--- Selected text ---
··········

My Plague Year: The Plague
I was at an appointment with a career service this week, and I asked the adviser if I should keep my unfinished Masters in there, explaining that I had withdrawn from the course, or whether I should leave a gap.
She asked me if I intended to return to it. What a question. I still remember the morning when I made the decision to quit. My sister had called my husband the night before, to tell us that my father was dead.
I had just come back from a run. I was teasing my husband because he’d sneakily eaten of the Easter eggs. We’d just finished eating tacos. I was sitting in an armchair, and when my husband told me, I replied, ‘it’s not true.’ My body started to shake. The chair shook. It was like that moment in Mulholland Drive when Naomi Watts goes to the cinema and realises the truth of what she’s done has been revealed, and everything shakes.
I howled. I had always thought of myself as cold, unable to cry the way other people did. Yet that night, I cried all night. I woke myself up crying. I couldn’t sleep, and doing anything else seemed profane. That life continues is the cruelest insult when it comes to grief, because you have to navigate around the fact you have been plucked out of your normal life. Everything demands an explanation, and yet nobody wants to particularly hear it when you give.

··········

--- Entries supplied ---
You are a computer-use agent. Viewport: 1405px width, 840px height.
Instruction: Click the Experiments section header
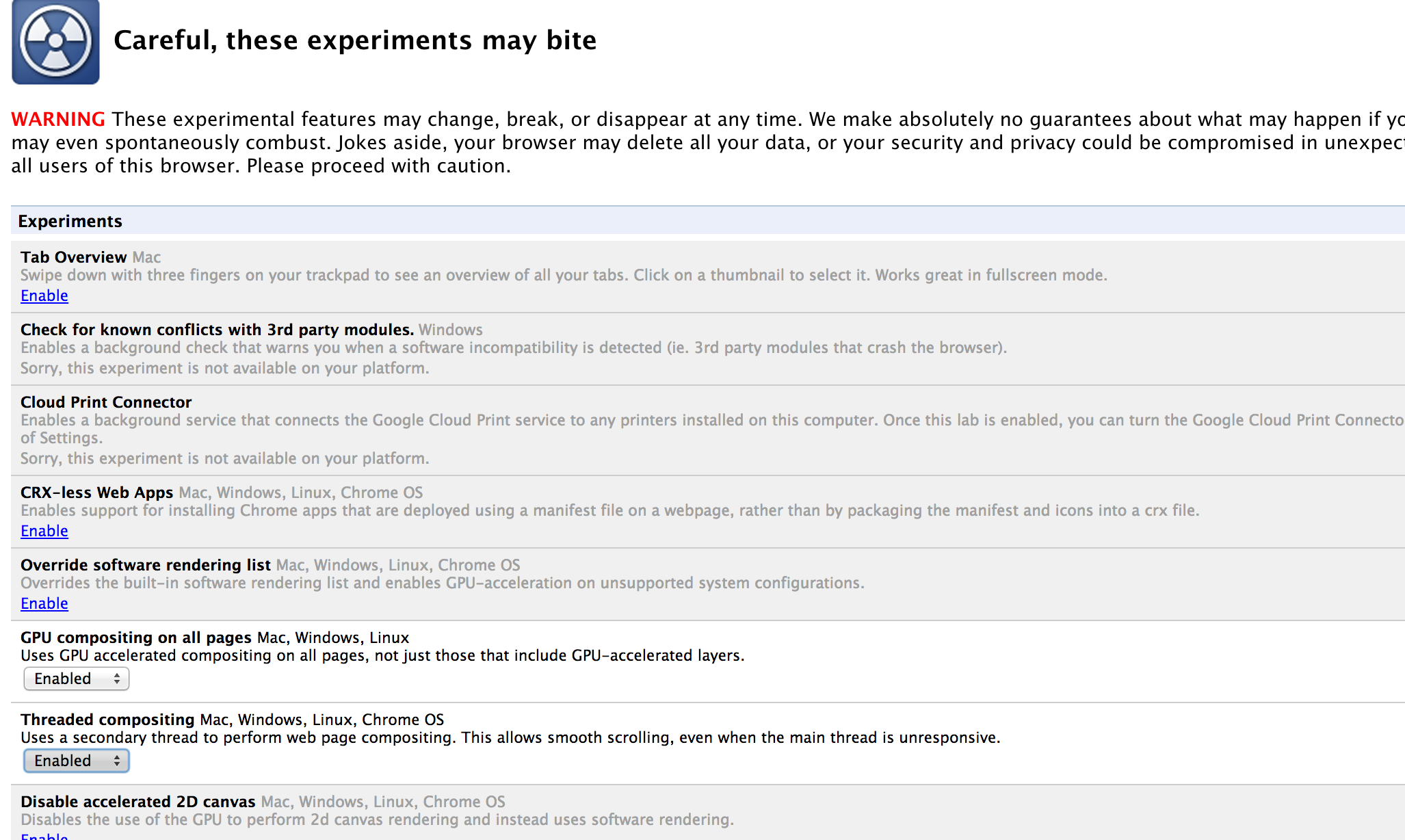[70, 221]
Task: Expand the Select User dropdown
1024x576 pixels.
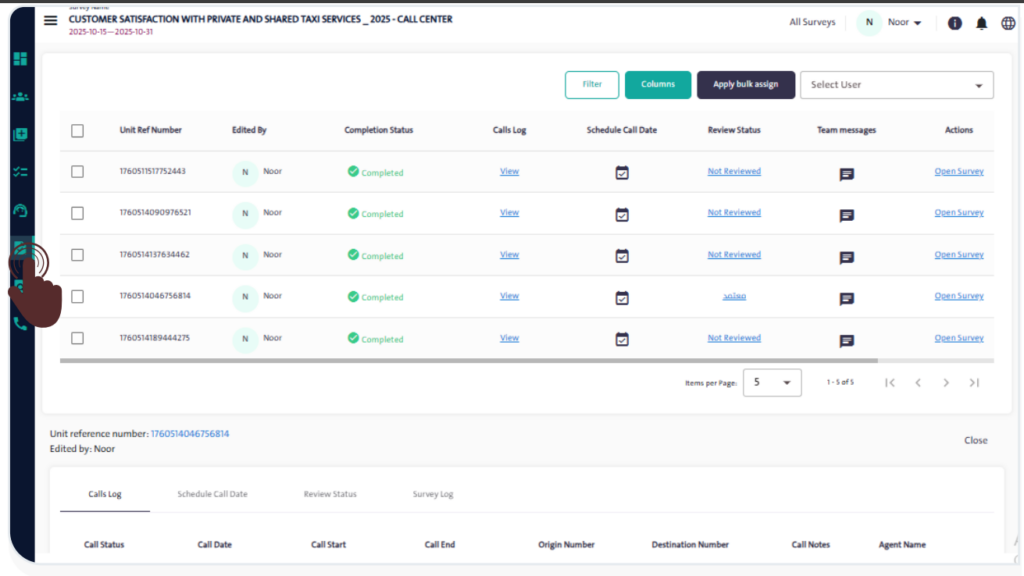Action: [896, 85]

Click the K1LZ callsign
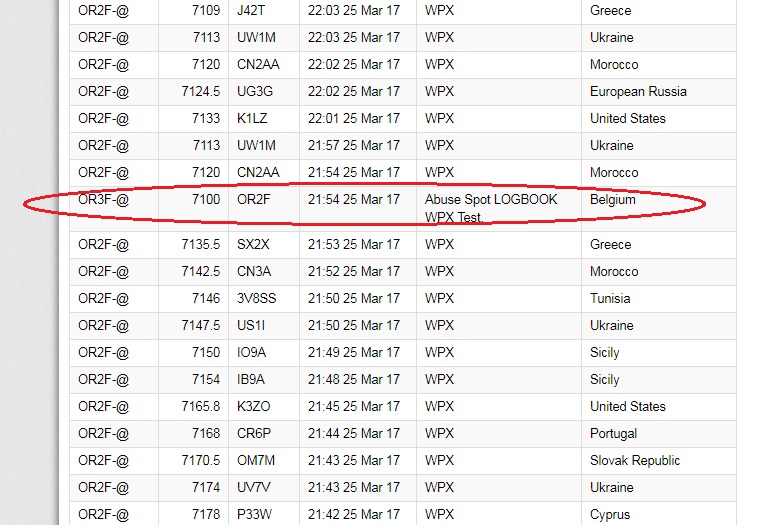pos(252,118)
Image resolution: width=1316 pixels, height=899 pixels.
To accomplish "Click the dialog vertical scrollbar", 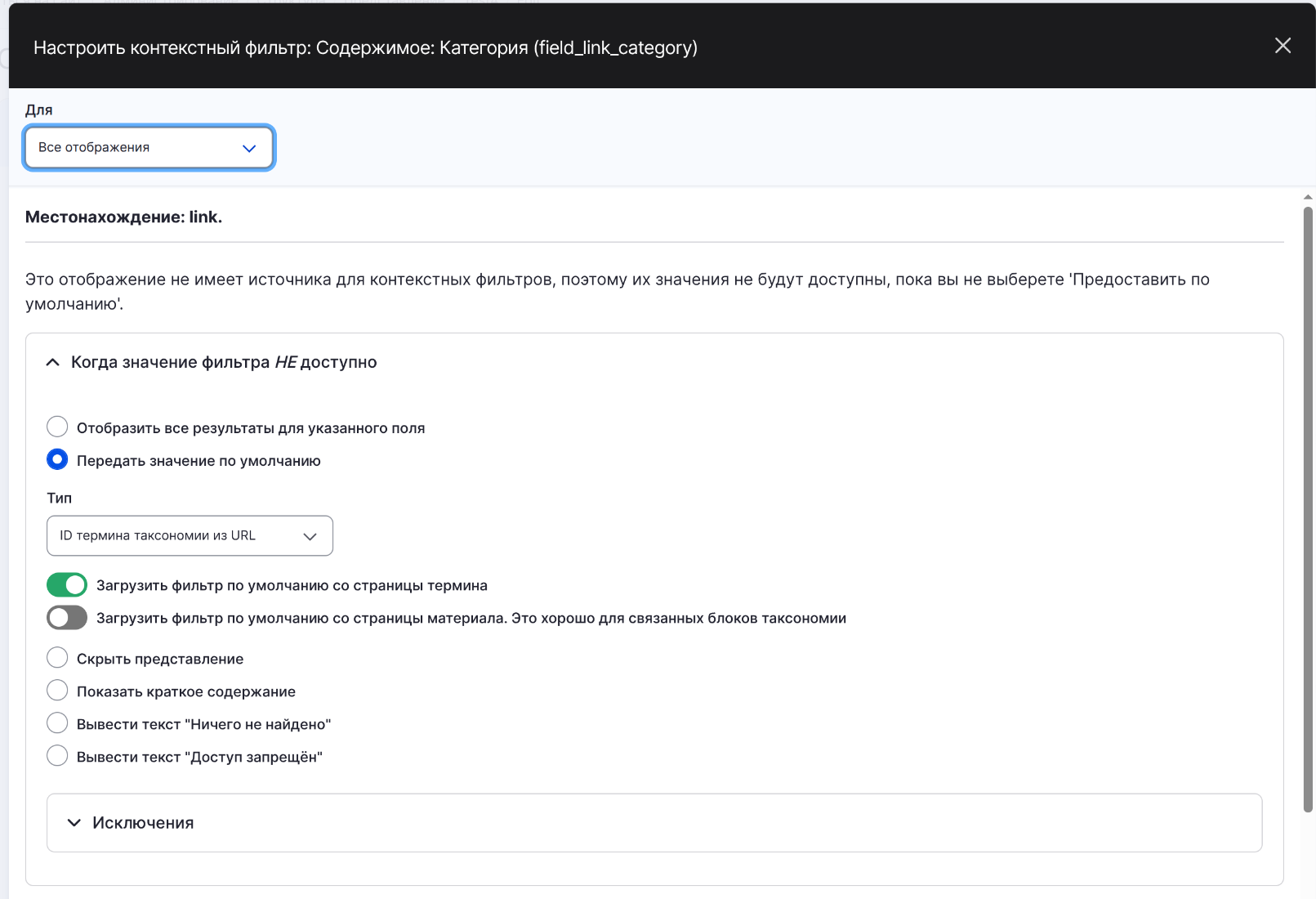I will pos(1308,507).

··········

--- Complete the following ---
(1) In the grief essay, why does the author call the fact that life continues the cruelest insult of grief? Answer in one to three sentences.
(2) Reproduce the passage of the grief essay from "I howled. I" up to and including "when you give.".
The material has no role in these tasks.

--- Solutions in order ---
(1) Life going on forces the grieving person to work around the fact that they have been pulled out of their normal life. Everything demands an explanation, yet nobody particularly wants to hear it.

(2)
I howled. I had always thought of myself as cold, unable to cry the way other people did. Yet that night, I cried all night. I woke myself up crying. I couldn’t sleep, and doing anything else seemed profane. That life continues is the cruelest insult when it comes to grief, because you have to navigate around the fact you have been plucked out of your normal life. Everything demands an explanation, and yet nobody wants to particularly hear it when you give.